После этих слов Харт придвинул к себе миску и, аккуратно разделив ложкой застывшую наподобие пудинга кашу, принялся за еду. Доев, он передал вторую половину ужина д’Амбулену. Тот взял миску и заглянул в нее.
— Увы, месье Робер. Здесь нет французских поваров, и, я боюсь, за кока старается индеец. Так что не морщитесь и жуйте.
Но д’Амбулен, казалось, застыл над едой в глубокой задумчивости. Харт истолковал его по-своему.
— Не обольщайтесь пустыми надеждами, Робер. Бежать отсюда практически невозможно, так что лучше поешьте.
Д’Амбулен некоторое время смотрел на него со странным выражением на лице, а потом вдруг негромко сказал:
— Вы ошибаетесь, Уильям! И убедитесь в этом очень скоро.
Уильям смерил сокамерника взглядом, полным сочувствия (чего тот, впрочем, в темноте не мог заметить).
— Это в вас говорит гордость, Робер. Нелегко потерять свободу. Но поверьте мне, не стоит совершать безрассудных попыток, ничего, кроме новых страданий, они вам не принесут. Лучше положиться на милость Господа, или на случай, уж как вам больше нравится.
Не успел д’Амбулен ответить, как послышался лязг засовов и дверь распахнулась.
— На допрос, англичанин, — рявкнул надсмотрщик на ломаном испанском.
Даже если бы Харт не понял слов, красноречивые пинки все ему разъяснили.
* * *
Снаружи было темно, хоть глаз выколи, и если бы не чадящий факел, Харт даже своих ног не разглядел бы.

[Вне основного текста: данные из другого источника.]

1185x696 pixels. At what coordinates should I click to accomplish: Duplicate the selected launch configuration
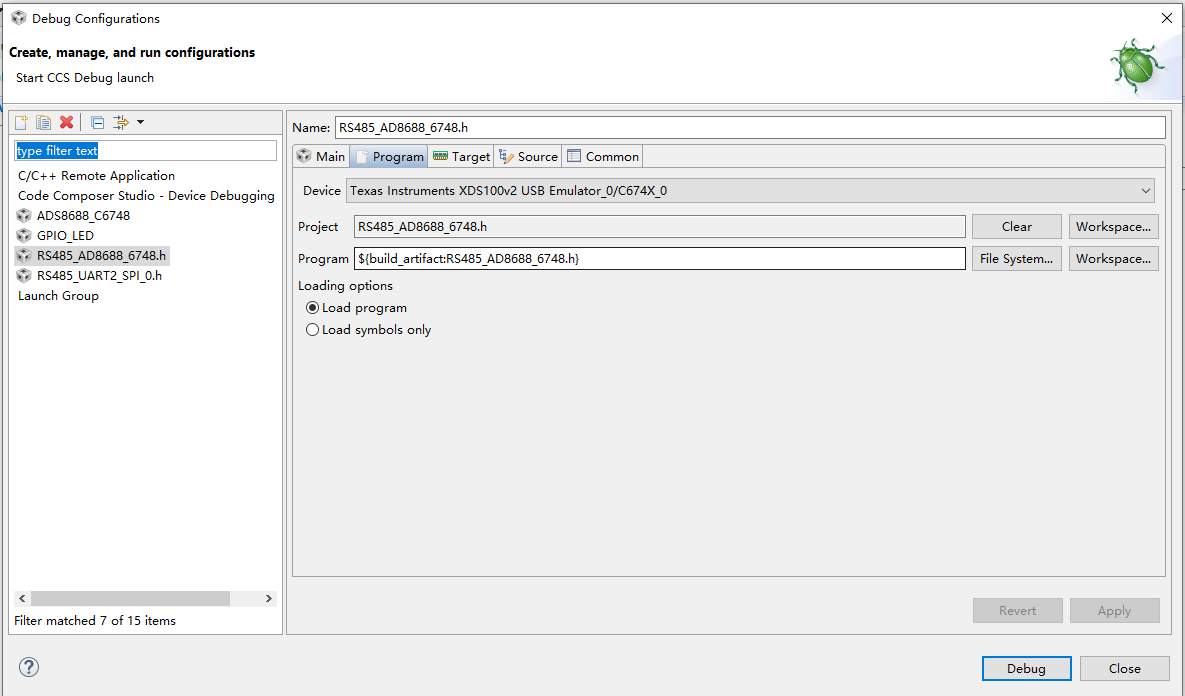pyautogui.click(x=43, y=122)
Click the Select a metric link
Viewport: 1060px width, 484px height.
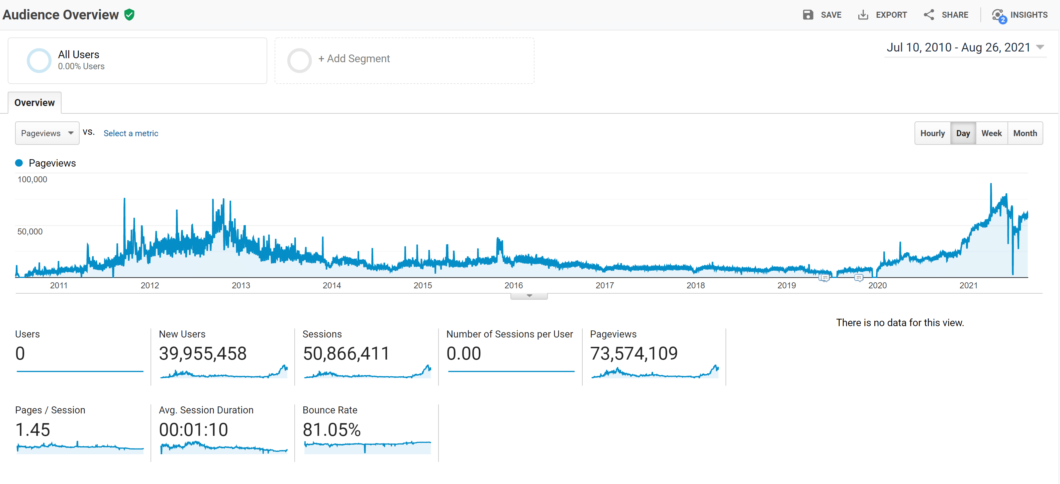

Вместе с вонью горящей смолы в нос ему сразу же ударили одуряющие запахи ночного леса, со стороны которого неслись крики ночных птиц и раздавался вой и рычание хищников.
Его провели через площадь в ту часть редукции, где он еще ни разу не был. За черной громадой церкви, насколько могли разглядеть немного привыкшие к темноте глаза Харта, можно было различить еще несколько длинных приземистых построек, похожих не то на огромные амбары, не то на портовые склады. Но конвоиры увлекали Уильяма дальше. Пройдя еще около нескольких сот ярдов, они оказались перед кованной решеткой, за которой можно было различить деревья. Неприметная калитка бесшумно распахнулась, и под ногами захрустел гравий, как будто они шли по садовой дорожке. Увешанные округлыми плодами ветви едва не задевали щек, со всех сторон веяло сладкими запахами невидимых в темноте цветов. Пройдя шагов пятьдесят, Уильям и его церберы оказались перед изящной каменной лестницей. Трепещущее в ночном ветерке пламя факела выхватило из темноты дверь. Харта провели по лестнице и втолкнули внутрь каменного здания. Сами надсмотрщики остались снаружи.